Special American Journal of Play Issue Probes Pretend Play
November 15, 2013
For Immediate Release
Special Themed Issue of American Journal of Play
Probes Value of Pretend Play
ROCHESTER, New York—When a child crawls into a make-believe cave world underneath the covers, will she be spurring her intellectual, emotional, and social growth? Many scholars say yes, and consider play essential for a child’s full development. But how can we measure the positive influences of pretend play on a child’s well being? In a special issue of the American Journal of Play, some of the nation’s most distinguished cognitive psychologists and scholars of early childhood respond to that question.
Yale University pioneer play researchers Dorothy G. Singer and Jerome L. Singer, who have published hundreds of studies about play over the last four decades, lead off this special issue. In a wide-ranging interview, they describe numerous benefits of pretend play. According to the Singers, children reach a milestone in their development when they begin playing imaginatively at around 18 months of age, as they start to use something other than an original object (like a box) to represent another (such as a car). Pretend play later confers special advantages; and, according to the Singers, “children who are not very good at make-believe differ significantly in their imaginations, social behavior, and aggression from children who are excellent make-believe players.” In the Singers’ view, play helps to develop vocabulary, flexibility, and large and small muscle control. Through play, kids also learn how to cooperate and share—if they expect to stay in the game. “And that’s a very important part of play for not only self-control, but for social behavior.”

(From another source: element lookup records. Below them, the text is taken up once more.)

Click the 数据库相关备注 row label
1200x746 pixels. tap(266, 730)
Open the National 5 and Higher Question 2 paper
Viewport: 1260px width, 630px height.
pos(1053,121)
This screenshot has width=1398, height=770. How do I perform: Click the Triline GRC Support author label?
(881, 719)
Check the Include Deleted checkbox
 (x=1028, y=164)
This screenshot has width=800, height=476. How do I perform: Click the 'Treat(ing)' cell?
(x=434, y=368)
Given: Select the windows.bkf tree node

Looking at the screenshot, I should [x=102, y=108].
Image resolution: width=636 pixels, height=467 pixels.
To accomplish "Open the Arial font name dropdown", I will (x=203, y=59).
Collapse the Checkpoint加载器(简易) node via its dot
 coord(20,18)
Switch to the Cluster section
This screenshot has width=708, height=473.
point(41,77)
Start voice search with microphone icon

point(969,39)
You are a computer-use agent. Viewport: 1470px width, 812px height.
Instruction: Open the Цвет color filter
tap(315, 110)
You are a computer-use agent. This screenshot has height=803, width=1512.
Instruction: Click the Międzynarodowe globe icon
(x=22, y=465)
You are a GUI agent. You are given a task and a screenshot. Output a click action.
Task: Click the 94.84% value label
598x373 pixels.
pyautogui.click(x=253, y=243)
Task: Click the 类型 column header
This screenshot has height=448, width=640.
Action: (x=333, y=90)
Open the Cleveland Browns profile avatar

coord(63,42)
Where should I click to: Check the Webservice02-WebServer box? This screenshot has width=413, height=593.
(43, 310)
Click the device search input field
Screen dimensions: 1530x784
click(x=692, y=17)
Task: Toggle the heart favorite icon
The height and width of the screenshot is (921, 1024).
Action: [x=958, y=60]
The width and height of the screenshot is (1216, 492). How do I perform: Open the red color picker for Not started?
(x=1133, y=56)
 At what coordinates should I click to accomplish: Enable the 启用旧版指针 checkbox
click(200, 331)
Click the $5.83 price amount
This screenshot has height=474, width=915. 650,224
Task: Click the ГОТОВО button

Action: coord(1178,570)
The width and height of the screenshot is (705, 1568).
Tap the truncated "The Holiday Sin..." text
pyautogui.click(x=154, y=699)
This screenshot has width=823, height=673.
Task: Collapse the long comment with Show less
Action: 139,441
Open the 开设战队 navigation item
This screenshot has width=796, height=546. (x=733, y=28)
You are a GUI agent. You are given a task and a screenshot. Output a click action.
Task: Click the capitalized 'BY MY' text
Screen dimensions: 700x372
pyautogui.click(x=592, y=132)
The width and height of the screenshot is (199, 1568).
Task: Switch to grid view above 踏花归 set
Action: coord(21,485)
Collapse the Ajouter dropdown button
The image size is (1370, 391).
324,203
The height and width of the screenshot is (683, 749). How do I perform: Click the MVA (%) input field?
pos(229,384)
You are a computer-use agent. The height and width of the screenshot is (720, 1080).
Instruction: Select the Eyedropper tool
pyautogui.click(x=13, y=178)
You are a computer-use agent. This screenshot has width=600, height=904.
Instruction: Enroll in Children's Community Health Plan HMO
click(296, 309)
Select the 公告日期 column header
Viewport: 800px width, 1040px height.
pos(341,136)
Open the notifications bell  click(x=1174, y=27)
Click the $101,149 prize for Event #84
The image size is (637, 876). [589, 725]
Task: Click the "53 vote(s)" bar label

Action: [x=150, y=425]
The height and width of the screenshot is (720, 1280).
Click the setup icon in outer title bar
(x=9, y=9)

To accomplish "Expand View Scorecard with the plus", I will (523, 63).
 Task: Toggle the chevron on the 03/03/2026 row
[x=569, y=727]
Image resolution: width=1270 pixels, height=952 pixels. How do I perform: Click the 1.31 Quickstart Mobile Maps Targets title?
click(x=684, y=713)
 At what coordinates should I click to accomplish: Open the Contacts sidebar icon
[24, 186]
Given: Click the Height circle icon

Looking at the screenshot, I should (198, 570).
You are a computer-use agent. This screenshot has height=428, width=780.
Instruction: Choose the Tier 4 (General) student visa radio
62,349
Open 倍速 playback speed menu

With play becoming an increasingly hot-button scholarly issue, the Singers also say they would like to see “more graduate students getting involved in play studies, new ways of examining the whole phenomenon, and more research on effects of electronic media. How is the Internet really affecting children and their capacity to play? What positive things do we know about computer games and video games? Also, we’d like to see more funding made available for play research. The scarcity of such support today seriously concerns us.”
Also in this issue:
“Considering Counterfactuals” by Alison Gopnik, professor of psychology, and Caren Walker, a doctoral candidate in the Department of Psychology at the University of California. The authors note the need for more empirical study of the popularly held idea that play contributes to learning. In this article, they concentrate on children’s developing minds, and show how as children play with scenarios counter to the truth, they exercise and improve their ability to acquire and revise abstract theories of cause-and-effect relationships in the world. This talent proves essential for problem-solving and learning. The authors review their own study in progress, which corroborates this thesis.
“What Do We Know About Pretend Play and Narrative Development?” by Ageliki Nicolopoulou, professor of psychology at Lehigh University, and Hande Ilgaz, assistant professor in the Psychology Department of Bilkent University in Ankara, Turkey. The authors find solid evidence for the benefits of pretend play. Telling stories and acting them out helps children learn to organize facts as they cooperate and negotiate with others. Their research showed that fantasy playacting significantly improved children’s ability to recall detail. The authors also note opportunities to address unanswered questions in current research, among them, how adults can best act as catalysts for pretend play.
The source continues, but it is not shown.